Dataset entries
-------

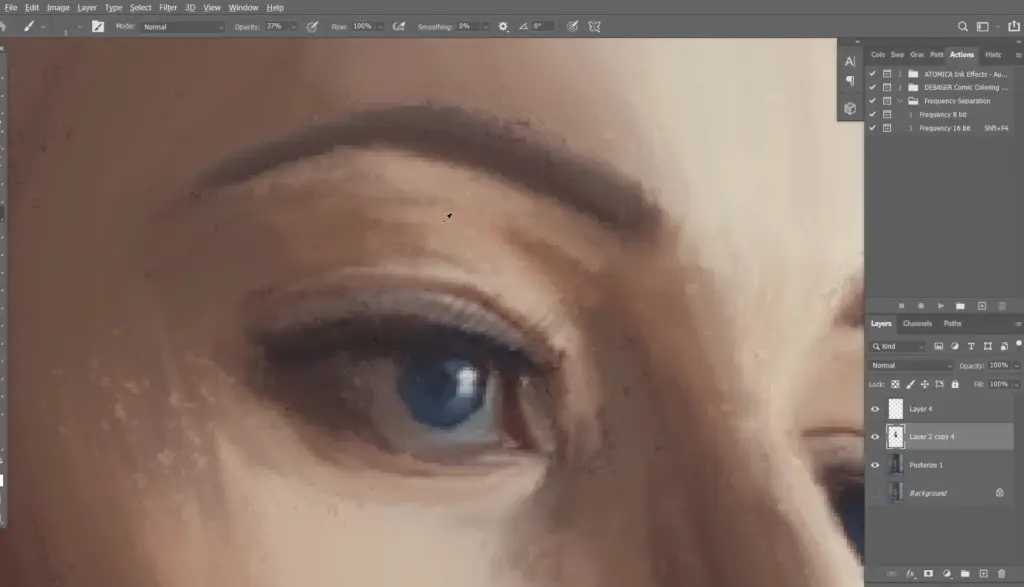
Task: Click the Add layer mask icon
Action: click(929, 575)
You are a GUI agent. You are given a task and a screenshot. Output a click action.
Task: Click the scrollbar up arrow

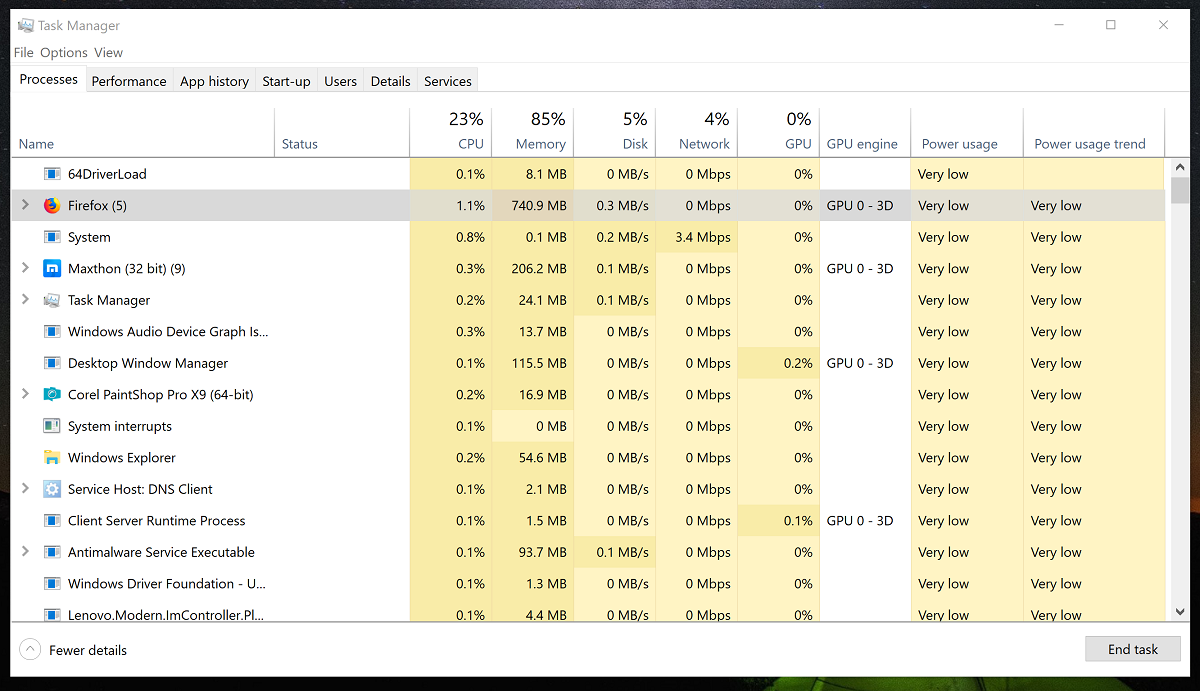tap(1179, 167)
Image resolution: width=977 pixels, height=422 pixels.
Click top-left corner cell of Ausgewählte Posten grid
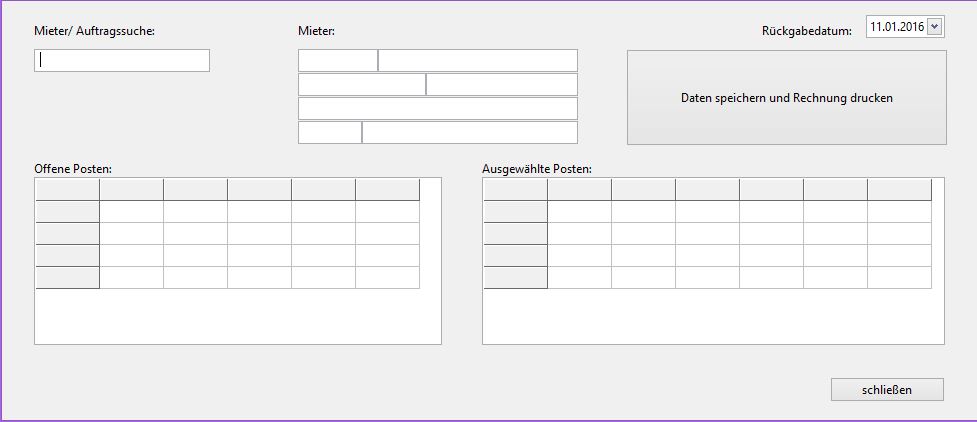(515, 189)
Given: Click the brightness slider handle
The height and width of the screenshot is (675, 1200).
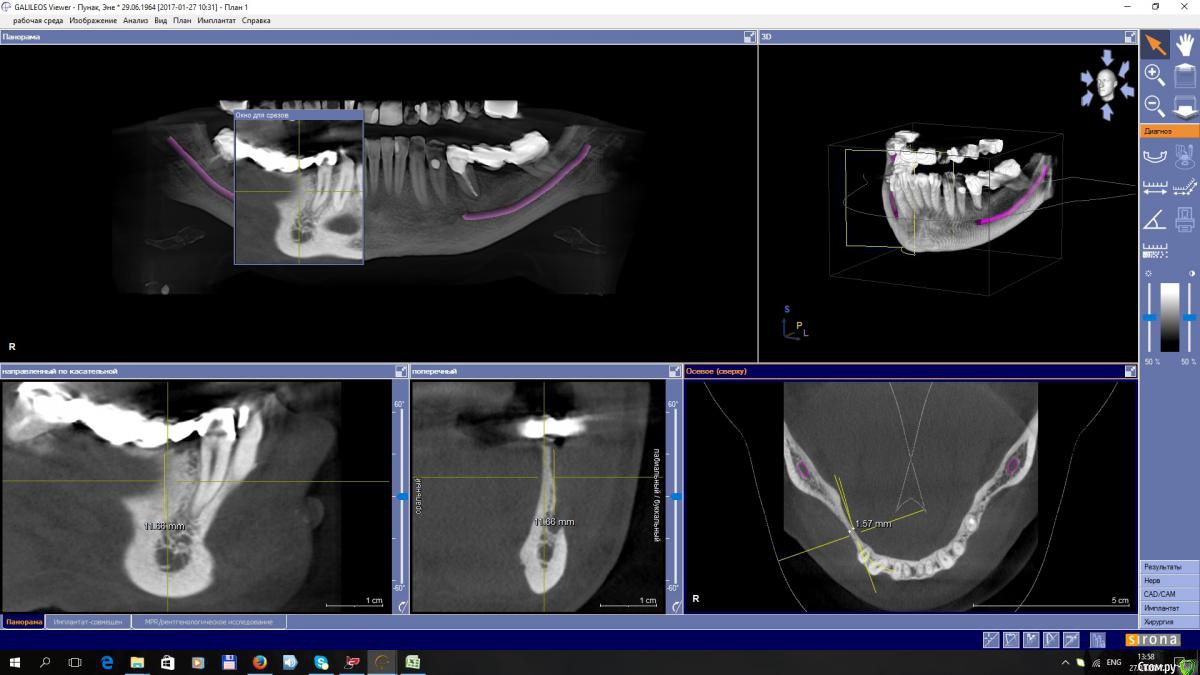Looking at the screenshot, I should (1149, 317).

-------

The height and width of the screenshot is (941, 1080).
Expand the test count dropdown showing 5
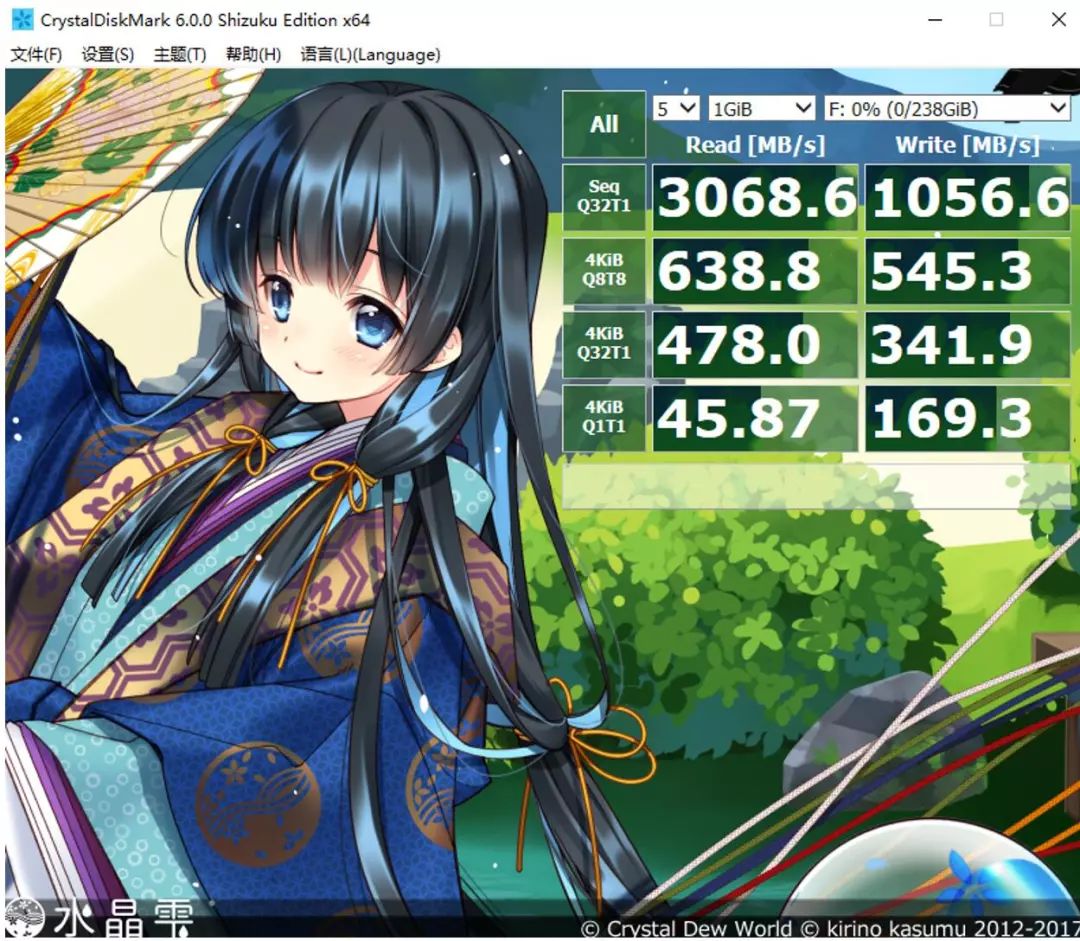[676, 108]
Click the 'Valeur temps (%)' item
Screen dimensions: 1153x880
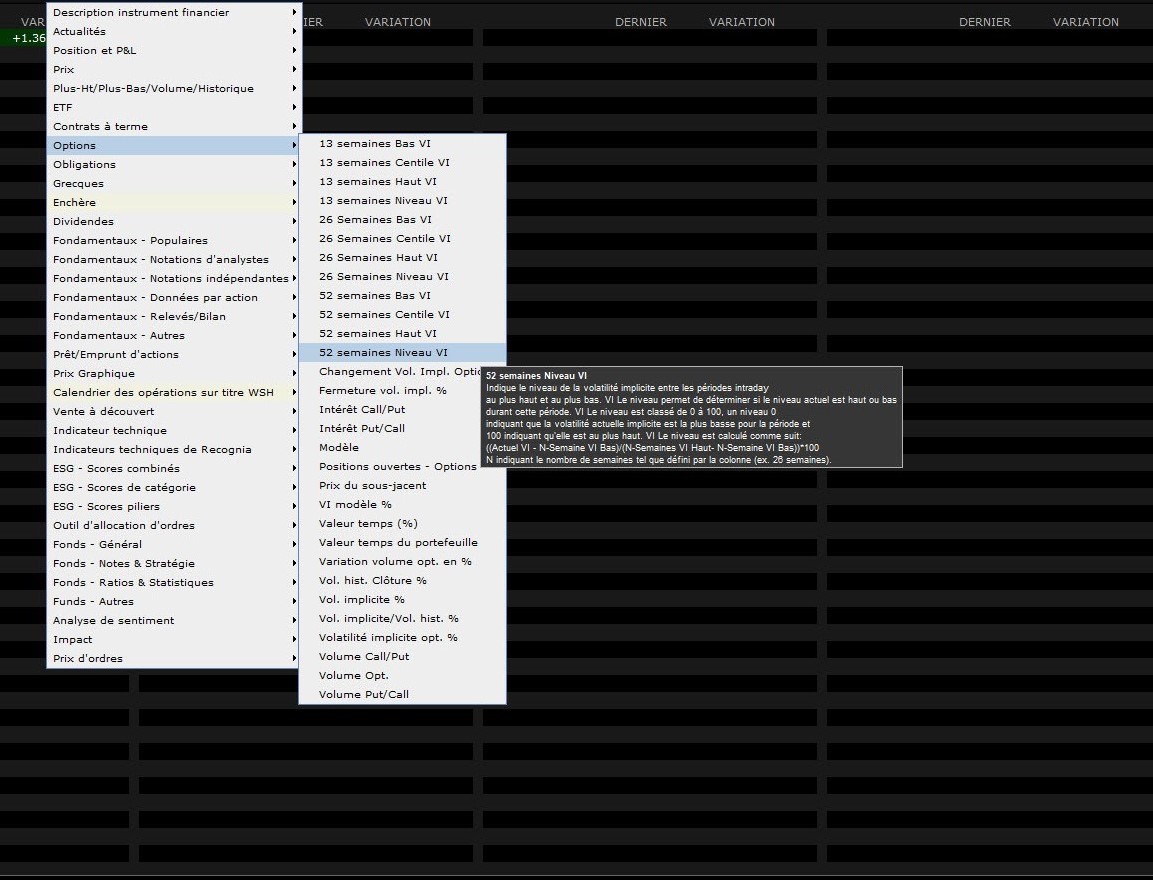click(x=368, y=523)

-------

**Your assignment**. Copy only the lines above from the one containing "You are a GUI" through the one containing "Given: Click the brightness slider handle", both included. Leave out the pictures.

**Answer box**.
You are a GUI agent. You are given a task and a screenshot. Output a click action.
Task: Click the scrollbar up arrow

tap(1179, 167)
Image resolution: width=977 pixels, height=422 pixels.
Click top-left corner cell of Ausgewählte Posten grid
(515, 189)
Given: Click the brightness slider handle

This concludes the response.